* Work required
Treat the line with "Task: Click the upper" as the starting point. Write it out and every line after it through the end of the listing below, exactly.

==========

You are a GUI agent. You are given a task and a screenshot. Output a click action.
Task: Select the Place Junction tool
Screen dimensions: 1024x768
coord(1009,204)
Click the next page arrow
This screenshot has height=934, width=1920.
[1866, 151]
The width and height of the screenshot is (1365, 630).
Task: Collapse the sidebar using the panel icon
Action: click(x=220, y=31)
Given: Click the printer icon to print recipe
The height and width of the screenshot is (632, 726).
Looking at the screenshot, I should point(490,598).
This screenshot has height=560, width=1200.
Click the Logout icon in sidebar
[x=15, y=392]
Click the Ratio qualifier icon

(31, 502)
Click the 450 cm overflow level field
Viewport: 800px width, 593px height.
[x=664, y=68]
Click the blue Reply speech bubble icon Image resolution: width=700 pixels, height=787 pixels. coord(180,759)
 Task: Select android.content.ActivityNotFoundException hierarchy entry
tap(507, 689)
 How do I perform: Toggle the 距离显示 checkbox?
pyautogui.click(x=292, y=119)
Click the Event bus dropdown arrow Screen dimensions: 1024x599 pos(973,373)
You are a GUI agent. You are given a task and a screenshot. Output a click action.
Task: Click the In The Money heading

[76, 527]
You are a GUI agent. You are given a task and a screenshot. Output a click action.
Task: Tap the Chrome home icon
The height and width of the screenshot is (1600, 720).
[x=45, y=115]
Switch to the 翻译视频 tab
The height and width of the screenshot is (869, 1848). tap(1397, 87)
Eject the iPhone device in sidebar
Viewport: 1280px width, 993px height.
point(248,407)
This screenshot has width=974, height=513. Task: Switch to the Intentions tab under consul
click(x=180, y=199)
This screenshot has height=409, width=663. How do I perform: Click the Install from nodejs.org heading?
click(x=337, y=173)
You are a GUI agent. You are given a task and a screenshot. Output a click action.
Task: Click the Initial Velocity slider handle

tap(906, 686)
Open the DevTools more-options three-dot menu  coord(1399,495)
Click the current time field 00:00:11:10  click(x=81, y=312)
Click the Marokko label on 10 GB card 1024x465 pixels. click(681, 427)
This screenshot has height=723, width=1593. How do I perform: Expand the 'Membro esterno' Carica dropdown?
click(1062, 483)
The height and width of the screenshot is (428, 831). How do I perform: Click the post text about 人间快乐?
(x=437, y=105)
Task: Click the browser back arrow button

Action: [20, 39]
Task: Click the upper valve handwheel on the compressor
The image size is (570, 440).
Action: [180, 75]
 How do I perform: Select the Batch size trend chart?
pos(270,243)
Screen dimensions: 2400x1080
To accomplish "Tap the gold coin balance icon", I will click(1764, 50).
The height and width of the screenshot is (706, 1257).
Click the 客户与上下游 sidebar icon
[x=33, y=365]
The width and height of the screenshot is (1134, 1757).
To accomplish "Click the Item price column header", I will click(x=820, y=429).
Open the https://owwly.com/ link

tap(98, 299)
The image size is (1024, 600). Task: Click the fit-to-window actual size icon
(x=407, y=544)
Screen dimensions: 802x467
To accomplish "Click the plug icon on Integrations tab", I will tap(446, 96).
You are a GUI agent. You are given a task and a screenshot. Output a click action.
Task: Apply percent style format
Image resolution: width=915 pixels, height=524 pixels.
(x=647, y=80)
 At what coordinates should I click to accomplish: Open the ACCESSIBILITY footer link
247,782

==========

* Problem solution
Task: Click the upper valve handwheel on the compressor
The image size is (570, 440).
Action: [180, 75]
 How do I perform: Select the Batch size trend chart?
pos(270,243)
Screen dimensions: 2400x1080
To accomplish "Tap the gold coin balance icon", I will click(1764, 50).
The height and width of the screenshot is (706, 1257).
Click the 客户与上下游 sidebar icon
[x=33, y=365]
The width and height of the screenshot is (1134, 1757).
To accomplish "Click the Item price column header", I will click(x=820, y=429).
Open the https://owwly.com/ link

tap(98, 299)
The image size is (1024, 600). Task: Click the fit-to-window actual size icon
(x=407, y=544)
Screen dimensions: 802x467
To accomplish "Click the plug icon on Integrations tab", I will tap(446, 96).
You are a GUI agent. You are given a task and a screenshot. Output a click action.
Task: Apply percent style format
Image resolution: width=915 pixels, height=524 pixels.
(x=647, y=80)
 At what coordinates should I click to accomplish: Open the ACCESSIBILITY footer link
247,782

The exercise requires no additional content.